You lower your book down to gaze at where the voice came from, an eyebrow arched in confusion. An airport was an odd place to be hit on. 
The voice came from the man across from you, sitting in the black plastic leather seat of the waiting area for your gate. He waves his hand a little as if to take ownership for the compliment. 
“Oh, uhhh,” you bite your lip. “Thank you?”
He smiles. It’s beautiful.  You’re struck by the gleaming white teeth and boxy smile.
 “Are you heading to Los Angeles too?” He leans forward, wanting to get closer to you. 
You lay your book down on your lap and nod. “Yeah, I am. Visiting.” 
The boy wouldn’t stop grinning. He was ethereal in beauty. Cover of a magazine star quality.  Shaggy brown hair, button nose and a smile that could melt the coldest of hearts. His voice was a sinful pitch of sexy baritone and his body appeared lithe and toned.  Of all the men to hit on you in a bustling airport, you were glad it was this one. 

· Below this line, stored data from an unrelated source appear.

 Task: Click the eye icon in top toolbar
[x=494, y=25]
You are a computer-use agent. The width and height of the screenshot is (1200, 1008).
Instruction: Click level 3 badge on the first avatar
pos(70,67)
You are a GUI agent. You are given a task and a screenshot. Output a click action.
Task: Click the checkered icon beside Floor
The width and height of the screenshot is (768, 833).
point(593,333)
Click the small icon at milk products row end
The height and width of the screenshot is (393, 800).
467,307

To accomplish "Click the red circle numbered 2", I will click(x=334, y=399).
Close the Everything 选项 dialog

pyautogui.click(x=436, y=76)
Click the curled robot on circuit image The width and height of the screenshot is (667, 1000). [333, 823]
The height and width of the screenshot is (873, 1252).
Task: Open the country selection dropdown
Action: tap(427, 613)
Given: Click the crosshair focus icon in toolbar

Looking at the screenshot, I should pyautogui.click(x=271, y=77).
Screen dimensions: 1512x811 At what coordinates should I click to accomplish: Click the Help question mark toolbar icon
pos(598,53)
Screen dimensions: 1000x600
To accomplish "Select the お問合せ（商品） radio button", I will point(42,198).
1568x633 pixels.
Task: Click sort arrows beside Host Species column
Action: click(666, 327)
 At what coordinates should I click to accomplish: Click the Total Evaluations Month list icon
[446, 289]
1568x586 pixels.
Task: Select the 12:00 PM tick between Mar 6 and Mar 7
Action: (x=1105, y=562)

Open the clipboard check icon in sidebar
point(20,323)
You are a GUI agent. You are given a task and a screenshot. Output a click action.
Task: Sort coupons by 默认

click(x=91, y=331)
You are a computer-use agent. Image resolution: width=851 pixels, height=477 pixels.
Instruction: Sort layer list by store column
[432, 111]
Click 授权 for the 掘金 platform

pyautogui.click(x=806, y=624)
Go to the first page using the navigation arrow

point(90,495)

“Me too! Meeting my friends there for a long bachelor party week of partying.” 
“Oh, you’re getting married?” You ask. That would make this exchange less invigorating. 
“No! No,” he quickly replies. “My childhood best friend Seokjin is. He wants to go around LA and eat at as many restaurants as he can and then drink until he passes out. His words.”
You stifle a laugh, pleased with the information that the young suitor across from you is at the very least, not engaged. “Sounds like a wild time.” 
He nods in agreement, flashing a cute grin. Your stomach flips. He’s so attractive. You can’t help but eye him down, let your gaze soak in his beauty. He notices and smirks. 
“What seat are you?” He asks.
“Ah,” you squint at the ticket in your lap. “14A. Window seat.” 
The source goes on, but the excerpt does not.